Here are some Japanese traditional culture that you can start learning easily. You can join the lessons that are held regularly or the one-day lessons.
1. Japanese tea ceremony
The Japanese tea ceremony is called “Sado” or “Chanoyu” which has a history lasting more than 1000 years. The elegance of the Japanese tea ceremony is not only from the taste of the Matcha, but also from the architecture of the tea room, the house with a luxurious Japanese garden. Typically Japanese tea ceremonies are carried out with either Matcha (powder made from gyokuro green tea) or sencha green tea (tea leaf).
There are two styles of the Japanese tea ceremony. One is called Omote senke, and the other is called Ura senke. There are some differences in the manners of the two styles, but the most significant difference is how to hold the teacup (chawan in Japanese) and how to drink the tea
A soft & sweet Japanese cake, which is called wagashi, will be served with tea at Japanese tea ceremonies. The sweets are chosen depending on the season or the preference of the host.
Japanese tea ceremony used to be one of the bridal training practices taught to young women, who had to learn it before getting married.
2. Japanese Material Arts
Judo is one of the Japanese martial arts and is one of the official Olympic sports. Japan has won many gold medals in Judo at the Olympics. Judo is a sport not only, for men but also women. You might have heard about a popular anime called “Yawara” – a story about a girl who started learning Judo
Judo has strict rules, and you might get injured if you don’t follow them, plus you need to train hard in case you want to reach a high level. In short-term learning, it is still fun to learn many techniques (called “waza” in Japanese). Interesting experience!
Kendo (Japanese Traditional Fencing) is a competitive fighting sport, which descended from swordsmanship (kenjutsu) and uses bamboo swords (shinai) and protective armour (bōgu). Today, it is widely practised within Japan and many other nations across the world. There are three strike zones: the head, trunk, and forearm (men, do, and kote, respectively, in Japanese). Just like Western fencing, traditional Japanese swordsmanship has become a modern sport as well as a great pride of Japanese. If you have free time and prefer to learn one of the Japanese traditional martial arts, Kendo is not going to let you down!
3. Japanese calligraphy
Japanese calligraphy is also called ‘Shodo” or “Shuuji” and is famous and popular all over the world. There are a few types of handwriting, and the famous ones are Kaisho (regular script style), and Gyousho (semi-cursive style). If you are a beginner, you usually will start with Kaisho.

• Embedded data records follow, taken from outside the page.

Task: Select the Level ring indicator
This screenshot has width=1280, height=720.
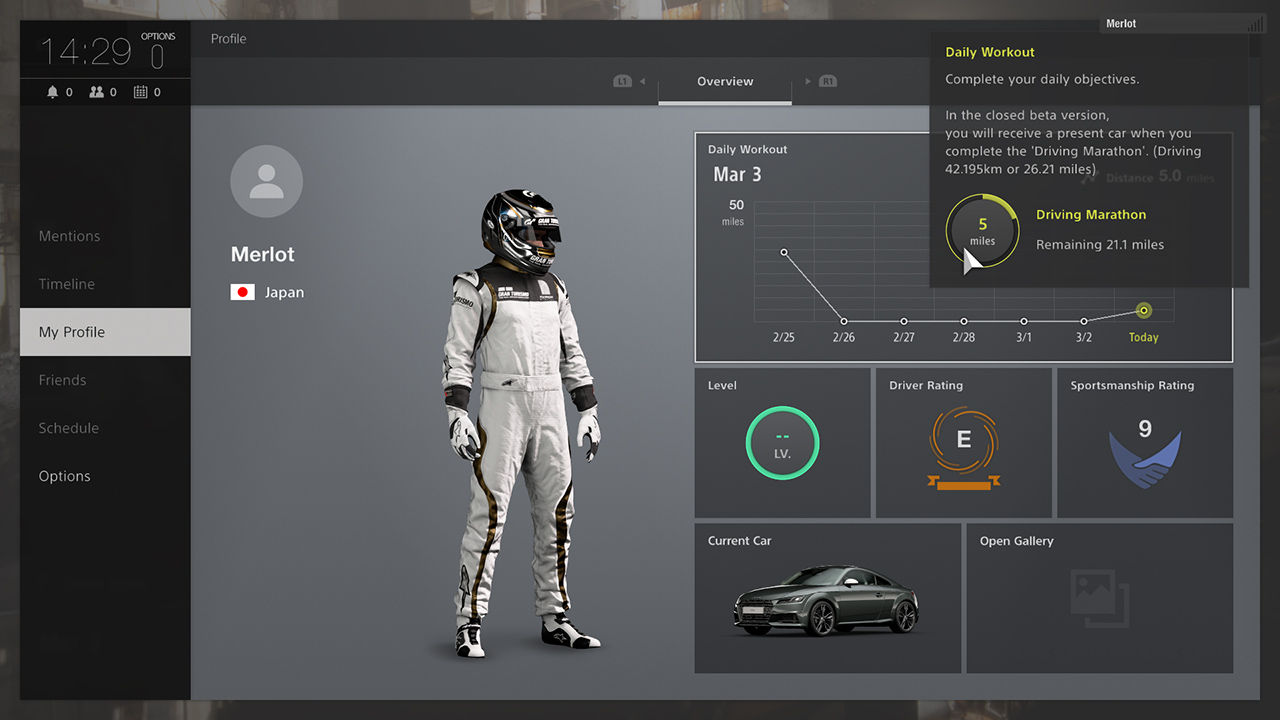Action: (x=782, y=443)
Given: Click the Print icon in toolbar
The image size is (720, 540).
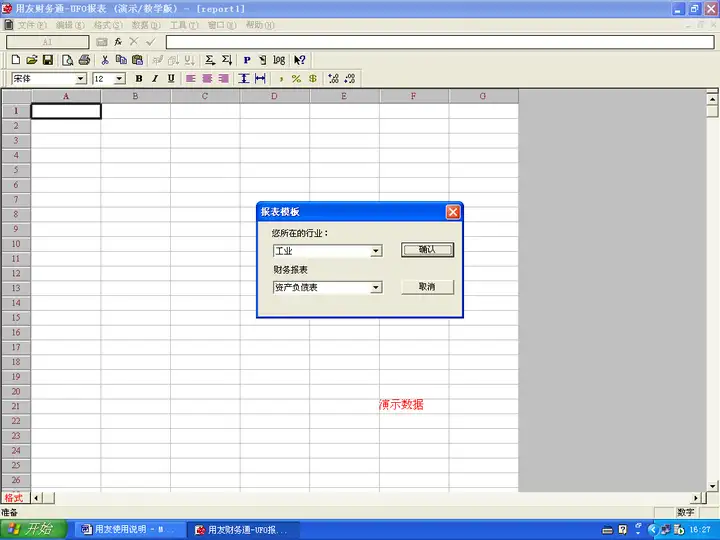Looking at the screenshot, I should pos(84,60).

The following tools are used when you do Japanese calligraphy.
1) A brush (fude)
2) An ink stick (sumi)
3) Mulberry paper (washi)
4) An inkstone (suzuri)
5) A paperweight (bunchin)
6) A cloth (shitajiki)
If you attend the one-day lesson or workshop, you don’t have to prepare these tools, but if you are planning to participate in the experience regularly, it would be better to prepare them when you start. You can find all of them in a 100 yen shop.

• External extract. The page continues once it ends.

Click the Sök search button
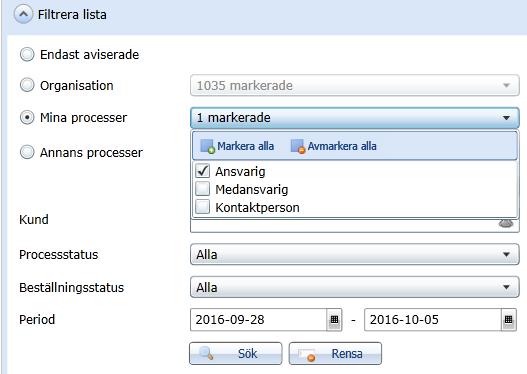Image resolution: width=527 pixels, height=374 pixels. 236,354
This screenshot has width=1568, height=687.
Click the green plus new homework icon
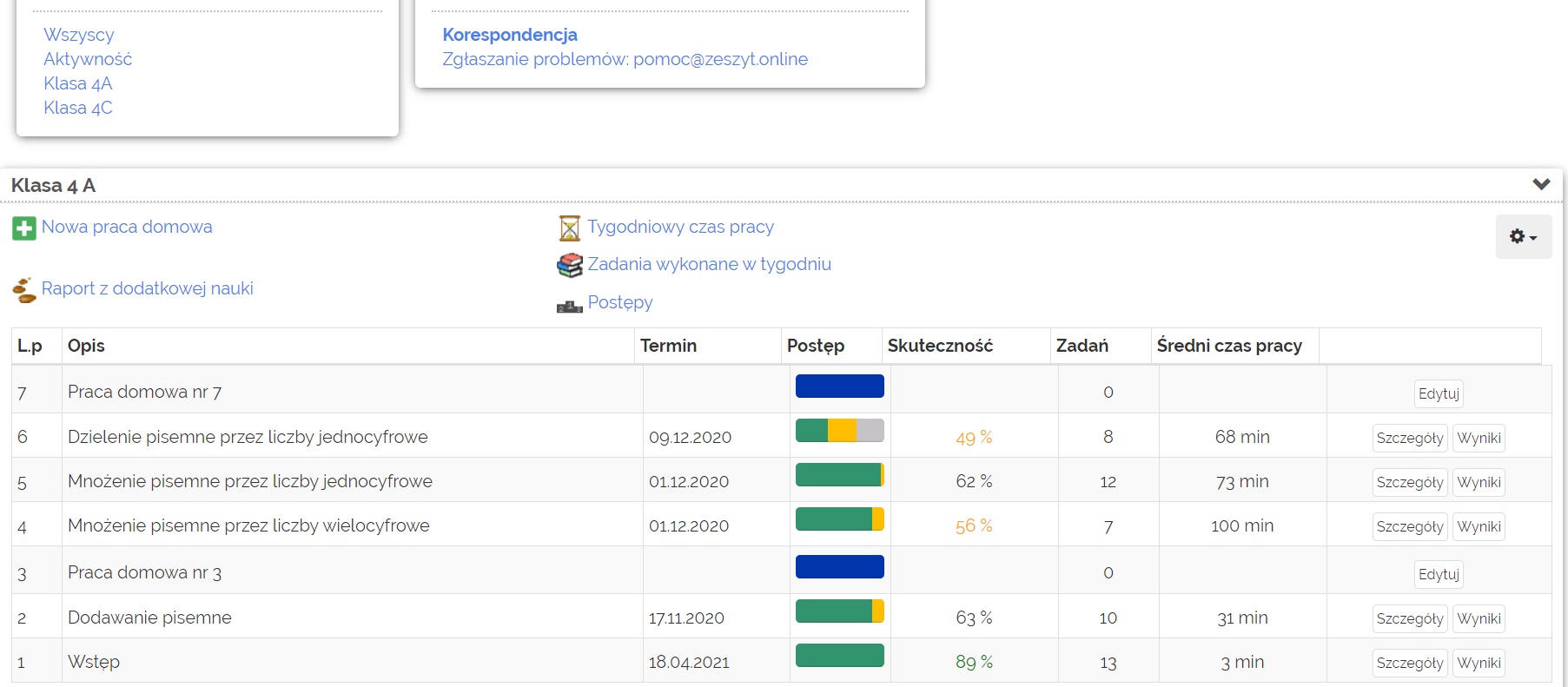coord(24,228)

4. Japanese flower arrangement
Japanese flower arrangement, which is called ikebana or kado in Japanese, is one of the popular and famous Japanese traditional cultures to learn. It is said that its history started in the 7th century and has grown ever since then, and it has more than 1,000 schools all over the world.
One of the differences from Western-style flower arrangement is that the Japanese school has tons of strict rules about shapes, colour, lines, forms and so on.

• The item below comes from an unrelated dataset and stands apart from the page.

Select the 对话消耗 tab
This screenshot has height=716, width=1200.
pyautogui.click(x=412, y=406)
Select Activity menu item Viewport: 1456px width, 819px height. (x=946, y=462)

The flowers are arranged in a vase, and sometimes a flat one is used. When you arrange flowers in a flat vase, you need to pierce them on “kenzan”, which is a sort of pin holder.
Japanese flower arrangement also used to be one of the bridal training skills that women had to learn before getting married.
Kimono, sometimes called wafuku, is a traditional Japanese garment which the Japanese used to wear every day. After the Meiji era, they started to wear western-style clothes. Kimono is only for special occasions nowadays. Therefore most of us cannot put on a kimono by ourselves and need to ask someone who knows how to wear it, and learning how to wear kimono is a big lesson to learn, even among Japanese as well.
When you learn how to wear a kimono, you do not have to buy your own kimono. Typically you can borrow them from your school or teacher.
Kimono is always wrapped around your body with the left side over the right side if you are a woman and the opposite to man. You need to use a sash, which is called obi to secure the kimono and wear white socks (tabi)
Women usually wear kimono on Coming of age day, which is the day for celebrating your becoming 20 years old.
Did you find something you would like to try from the list above?
All of them are the lessons that you could try whether you are a woman or a man.
Also, if you want to know more about Japanese traditional culture, enjoying Japanese traditional performances such as Kabuki, or Nou will be an unforgettable experience.